Before Dodd-Frank, before the Consumer Financial Protection Bureau, there was the CARD Act, a bill passed in 2009 to rein in the ability of credit card companies to wring fees out of struggling borrowers. The law banned or limited a host of practices, including rate hikes without notice, and said card issuers could lend only as much as customers could reasonably repay. The new rules were phased in over 2009 and 2010, and yesterday the New York Times’s Floyd Norris highlighted a new study on the CARD Act that found the law to be “highly effective.”
Four researchers, including one from the Office of the Comptroller of the Currency, looked at 150 million credit card accounts. They estimate the CARD Act saved consumers $20.8 billion a year. Overall, the law reduced borrowing costs by 2.8 percent of average daily balances. For customers with lower credit scores, who paid the most on their cards previously, the savings jumped to more than 10 percent of average daily balances. That’s generally in line with findings of an October report from the Consumer Financial Protection Bureau, which calculated an overall decline of about 2 percent and a savings of 5.5 percent for “deep subprime” customers.
The report found that credit cards, which had been highly profitable, did produce less income for banks after the law was enacted. Revenue fell from 25 percent of the average balance down to 20 percent, a reduction that wasn’t fully offset by reduced costs. Card profit fell 18 percentage points for borrowers with FICO scores below 620, 9 percentage points for borrowers with a FICO score between 620 and 660, and 3 percentage points or less for borrowers with scores above 660.

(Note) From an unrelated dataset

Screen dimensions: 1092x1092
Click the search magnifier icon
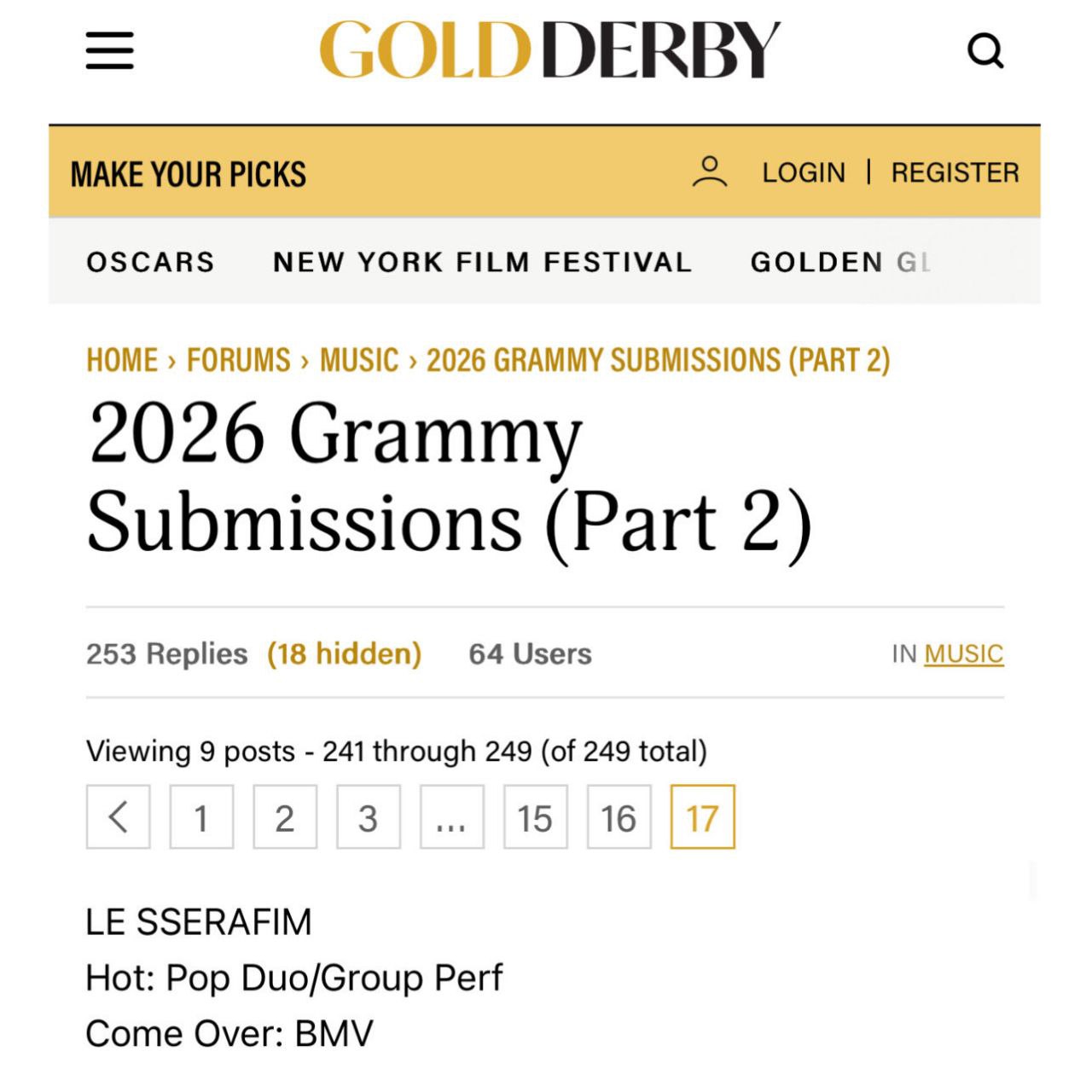click(x=985, y=50)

Finally, the report directly dismissed two major criticisms that the industry has about the law. The researchers found that the law did not cause credit card issuers to jack up interest rates to compensate for lost fee revenue. They hypothesize that this is because the card issuers had to compete on interest rates when they market to borrowers. They also found that the law did not constrict the availability of credit. “During all implementation phases of the CARD Act, we observe a steady increase in the number of accounts,” they wrote. “Moreover, low FICO score groups, for which lenders experienced the steepest decline in total net income, show the fastest increase in the number of accounts over this period.”
By regulating hidden fees, the CARD Act made credit card income more dependent on up-front costs: the interest rate and annual fee. And the researchers found that when the market is based on clearer costs, consumers save money without losing access to credit.